Cache thrash is a problem that occurs when ongoing computer activities are unable to progress due to an excessive use of resources or conflicts within the caching system. This issue prevents client processes from utilizing the caching system effectively and can result in the unnecessary eviction of useful data from the cache. Cache thrashing is commonly seen in parallel processing architectures where each central processing unit has its own local cache.
When a CPU cache is constantly updated with new data, it can lead to frequent cache misses or data evictions. Additionally, if the CPU attempts to access data larger than the cache size multiple times, the data may get pushed out of the cache even if it is needed. This situation, known as cache thrashing, forces the CPU to rely more on the slower main memory, impacting the processor’s overall performance and efficiency.
There are several factors that can cause cache thrashing, including inappropriate cache size, high contention, poor locality, and suboptimal cache replacement policies.
Cache serves as a temporary storage area designed for quick access to enhance system performance. However, excessive use of cache resources can result in cache thrash.

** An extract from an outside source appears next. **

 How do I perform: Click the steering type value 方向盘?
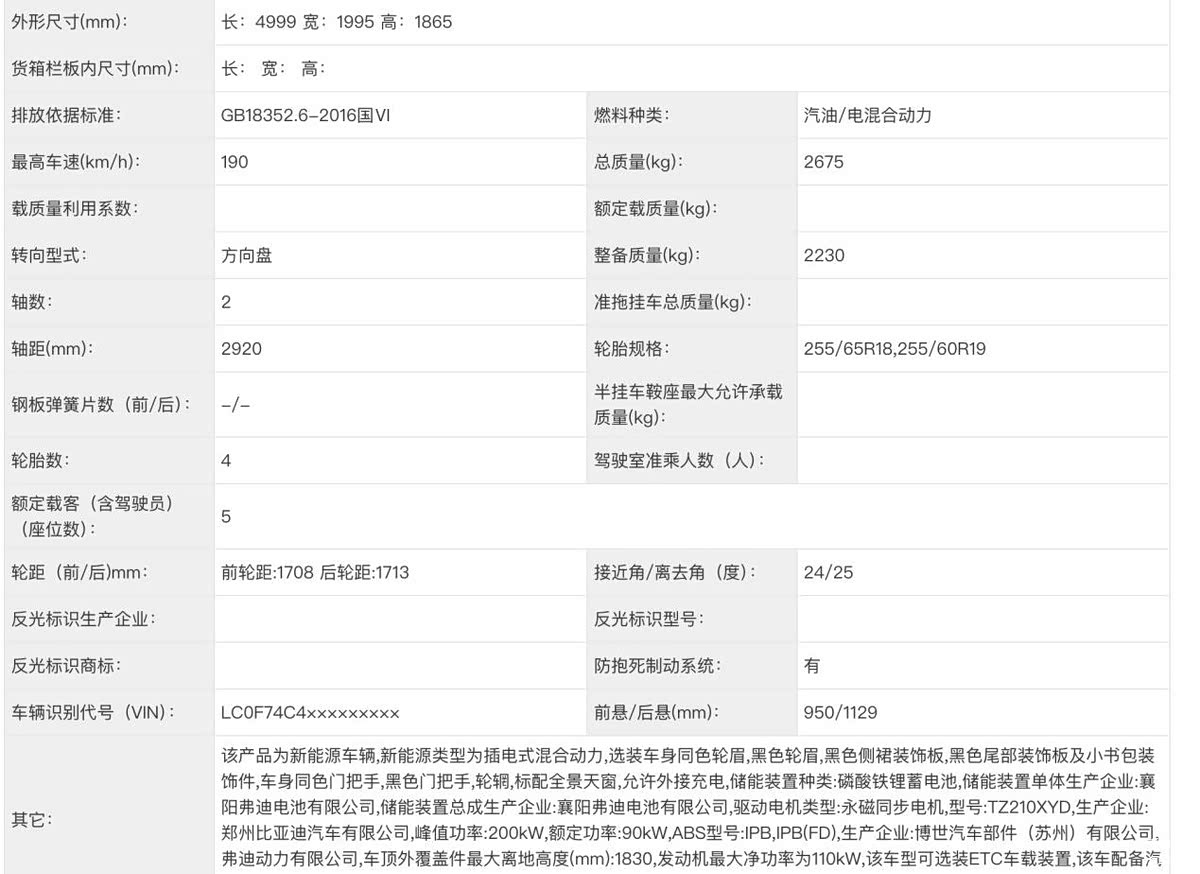[246, 255]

What happens during cache thrashing?
During cache thrashing, the computer will repeat similar actions in an attempt to complete a task, resulting in high CPU usage and a system that runs slowly. False sharing in the CPU cache line mechanism, where multiple CPUs work on variables stored on the same cache line, can lead to cache thrashing and impact system performance.

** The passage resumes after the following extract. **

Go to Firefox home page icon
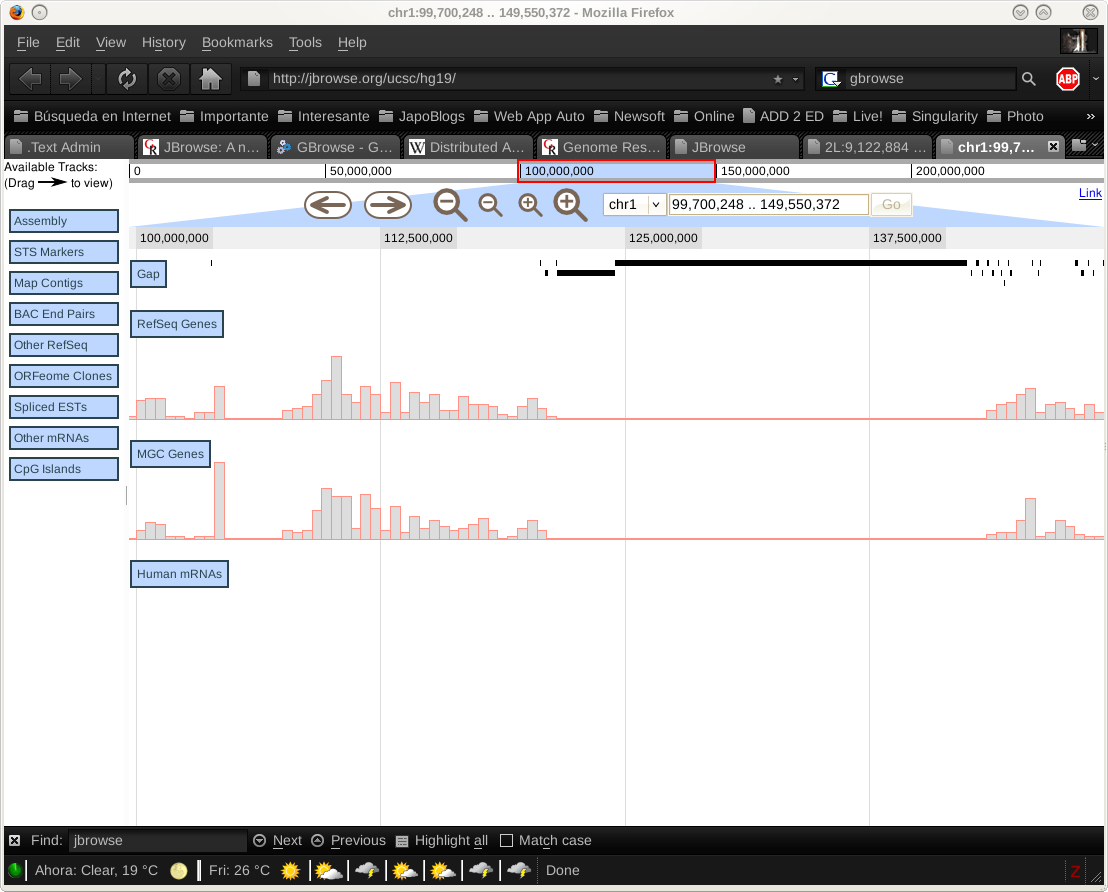 coord(209,79)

When cache thrashing occurs, one CPU process may divert resources from another process in a cycle of resource allocation, especially if there are insufficient resources available. This can result in inefficiency and long load times. Cache pollution, where the cache is filled with unnecessary data, is another common issue that can affect CPU speed and performance.
Cache thrashing and context switching
Cache thrash can sometimes be linked to context switching, which refers to the transition from one task to another during multitasking. Improving cache efficiency and avoiding cache thrash involves optimizing data structures and cache levels, as well as using cache coherency protocols to ensure data consistency in multicore systems.

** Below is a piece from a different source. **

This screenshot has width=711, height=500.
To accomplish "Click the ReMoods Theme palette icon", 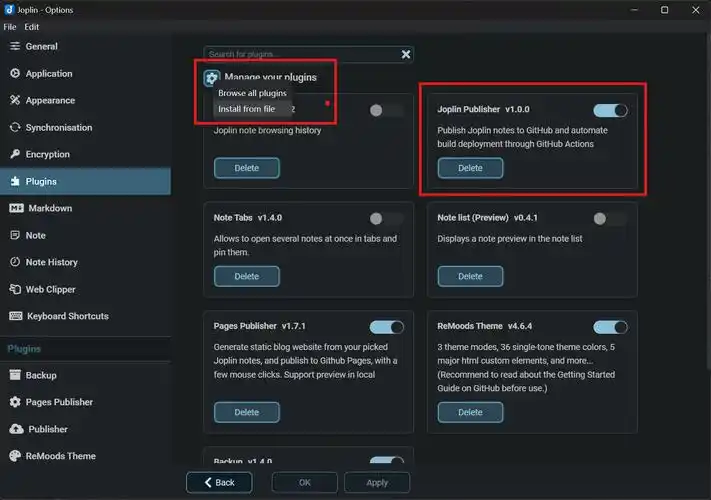I will [16, 456].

By optimizing spatial and temporal locality, as well as utilizing techniques like cache coloring, flushing cache lines, and prefetching data, developers can reduce the occurrence of cache thrashing and improve overall system performance.
CPU manufacturers employ separate caching strategies, such as using separate L1 caches for instructions and data, to mitigate cache thrashing problems. By implementing CPU instructions for prefetching and managing data in caches, manufacturers can prevent issues like cache thrashing and pollution.